Kenapa Ali Al Muwafak mendapatkan pahala haji mabrur? Sebenarnya ia sudah menabung untuk berangkat haji. Tabungannya sudah mencapai 350 dirham. Tahun itu seharusnya dia berangkat haji, karena sudah daftar dan sudah menunggu lama. Dan saatnya tahun itu dia mendapat giliran berangkat ke Makkah untuk menunaikan ibadah haji.
Namun, waktu itu dia tidak jadi berangkat. Dikisahkan, waktu itu istrinya sedang hamil. Istrinya ngidam. Dan hari itu, istri Ali Al Muwafak mencium bau masakan yang sangat sedap. Bilanglah dia sama suaminya, Ali Al Muwafak. “Bang, kok saya mencium masakan yang sangat sedap. Tolong belikan saya, ya Bang. Saya ingin sekali makan masakan tersebut.”
Maka Ali Al Muwafak berangkat mencari di mana orang memasak masakan yang diinginkan oleh istrinya tersebut. Ia berjalan menyusuri jalan-jalan dan rumah-rumah warga mencari masakan tersebut. Akhirnya Ali Al Muwafak menemukan sumber bau masakan yang baunya membuat ngidam istrinya. Masakan itu dimasak seorang janda di rumahnya, atau tepatnya di gubuk reotnya di tengah sawah. Janda tersebut memasakkan masakan untuk enam anaknya.
Begitu masuk ke gubuk kecil yang reot itu, Ali Al Muwafak langsung bertanya kepada janda tersebut. “Bolehkah saya beli masakan yang ibu masak. Soalnya istri saya ngidam masakan ini. Aromanya tercium sampai ke rumah kami.”
Apa jawab sang janda tersebut? “Jangan tuan, masakan ini halal bagi kami, tetapi haram bagi tuan.” Tentu saja Ali Al Muwafak terkejut dengan jawaban janda tersebut. Kok ada makanan yang halal bagi janda dan anak-anaknya itu, tetapi haram bagi Ali Al Muwafak.

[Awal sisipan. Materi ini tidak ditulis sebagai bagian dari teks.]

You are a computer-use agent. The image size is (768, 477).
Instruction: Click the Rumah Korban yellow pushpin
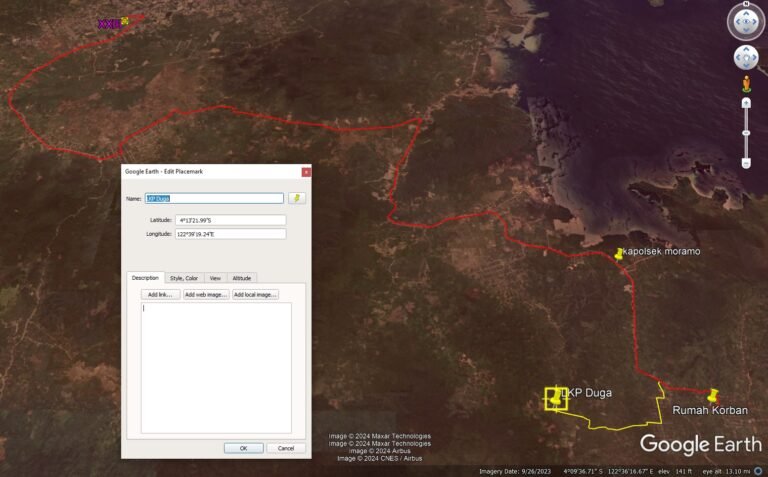[713, 395]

Ternyata setelah ditanya lebih lanjut, yang dimasak oleh janda tersebut adalah bangkai keledai. Masakah itu untuk menyambung hidup dia dan anak-anaknya. Subhanallah, seharusnya bangkai itu walaupun dimasak baunya pasti tidak enak. Namun, masakan bangkai keledai itu aromanya sedap yang sampai tercium oleh istri Ali Al Muwafak.
Ali Al Muwafak menangis menyaksikan kenyataan itu. Spontan Ali Al Mufawak pulang. Uang 350 dirham yang disiapkan untuk berangkat haji, dia belikan bahan-bahan makanan dan diserahkan kepada janda tersebut keperluan makannya dan makan anak-anaknya.
Dialog dua malaikat tersebut menggambarkan, bahwa meskipun Ali Al Muwafak tidak berangkat ke Makkah-Madinah untuk melaksanakan ibadah haji, karena uangnya dibelikan bahan makanan untuk janda itu dan anak-anaknya, ia mendapatkan pahala haji. Pahala haji mabrur. (smb)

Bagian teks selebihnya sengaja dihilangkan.